Collected data:
────

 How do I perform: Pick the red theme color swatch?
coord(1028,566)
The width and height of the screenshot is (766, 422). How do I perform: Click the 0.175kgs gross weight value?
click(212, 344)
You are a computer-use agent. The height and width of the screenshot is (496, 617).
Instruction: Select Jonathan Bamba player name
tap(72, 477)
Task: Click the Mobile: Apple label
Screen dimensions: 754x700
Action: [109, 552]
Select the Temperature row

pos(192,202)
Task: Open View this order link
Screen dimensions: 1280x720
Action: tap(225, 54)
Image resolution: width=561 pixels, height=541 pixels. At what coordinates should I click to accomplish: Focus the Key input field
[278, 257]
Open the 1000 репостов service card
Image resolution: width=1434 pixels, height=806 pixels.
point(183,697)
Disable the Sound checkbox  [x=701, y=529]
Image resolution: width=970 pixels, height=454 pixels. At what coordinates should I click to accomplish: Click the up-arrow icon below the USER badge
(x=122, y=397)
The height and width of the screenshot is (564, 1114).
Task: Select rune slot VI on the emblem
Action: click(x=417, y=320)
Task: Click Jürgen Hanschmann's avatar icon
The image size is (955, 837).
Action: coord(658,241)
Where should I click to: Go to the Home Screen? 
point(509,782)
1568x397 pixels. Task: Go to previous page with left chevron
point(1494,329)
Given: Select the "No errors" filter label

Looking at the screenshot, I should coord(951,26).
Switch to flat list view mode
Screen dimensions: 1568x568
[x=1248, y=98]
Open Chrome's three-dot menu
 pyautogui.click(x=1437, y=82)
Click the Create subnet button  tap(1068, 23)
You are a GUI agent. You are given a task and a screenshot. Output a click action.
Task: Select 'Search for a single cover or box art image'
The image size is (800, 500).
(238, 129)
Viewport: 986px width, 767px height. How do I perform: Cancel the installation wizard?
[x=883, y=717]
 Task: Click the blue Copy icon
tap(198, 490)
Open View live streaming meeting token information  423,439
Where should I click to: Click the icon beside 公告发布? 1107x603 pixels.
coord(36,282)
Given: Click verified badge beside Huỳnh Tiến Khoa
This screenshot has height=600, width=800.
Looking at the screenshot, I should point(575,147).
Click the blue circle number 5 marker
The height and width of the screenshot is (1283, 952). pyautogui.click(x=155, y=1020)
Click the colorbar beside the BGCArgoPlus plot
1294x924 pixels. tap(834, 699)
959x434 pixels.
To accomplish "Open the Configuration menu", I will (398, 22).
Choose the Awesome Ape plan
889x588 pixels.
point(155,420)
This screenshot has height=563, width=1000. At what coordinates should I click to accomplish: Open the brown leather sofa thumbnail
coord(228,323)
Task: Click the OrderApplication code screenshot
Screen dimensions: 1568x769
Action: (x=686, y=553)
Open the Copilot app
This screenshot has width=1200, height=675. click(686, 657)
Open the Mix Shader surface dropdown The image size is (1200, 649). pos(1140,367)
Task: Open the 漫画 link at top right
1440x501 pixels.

────

Could you give again exactly the lines from the line containing "Given: Select the" through the final line of the data above, and no others?

ANSWER TO THIS EXERCISE:
Given: Select the "No errors" filter label

Looking at the screenshot, I should coord(951,26).
Switch to flat list view mode
Screen dimensions: 1568x568
[x=1248, y=98]
Open Chrome's three-dot menu
 pyautogui.click(x=1437, y=82)
Click the Create subnet button  tap(1068, 23)
You are a GUI agent. You are given a task and a screenshot. Output a click action.
Task: Select 'Search for a single cover or box art image'
The image size is (800, 500).
(238, 129)
Viewport: 986px width, 767px height. How do I perform: Cancel the installation wizard?
[x=883, y=717]
 Task: Click the blue Copy icon
tap(198, 490)
Open View live streaming meeting token information  423,439
Where should I click to: Click the icon beside 公告发布? 1107x603 pixels.
coord(36,282)
Given: Click verified badge beside Huỳnh Tiến Khoa
This screenshot has height=600, width=800.
Looking at the screenshot, I should point(575,147).
Click the blue circle number 5 marker
The height and width of the screenshot is (1283, 952). pyautogui.click(x=155, y=1020)
Click the colorbar beside the BGCArgoPlus plot
1294x924 pixels. tap(834, 699)
959x434 pixels.
To accomplish "Open the Configuration menu", I will (398, 22).
Choose the Awesome Ape plan
889x588 pixels.
point(155,420)
This screenshot has height=563, width=1000. At what coordinates should I click to accomplish: Open the brown leather sofa thumbnail
coord(228,323)
Task: Click the OrderApplication code screenshot
Screen dimensions: 1568x769
Action: (x=686, y=553)
Open the Copilot app
This screenshot has width=1200, height=675. click(686, 657)
Open the Mix Shader surface dropdown The image size is (1200, 649). pos(1140,367)
Task: Open the 漫画 link at top right
1440x501 pixels.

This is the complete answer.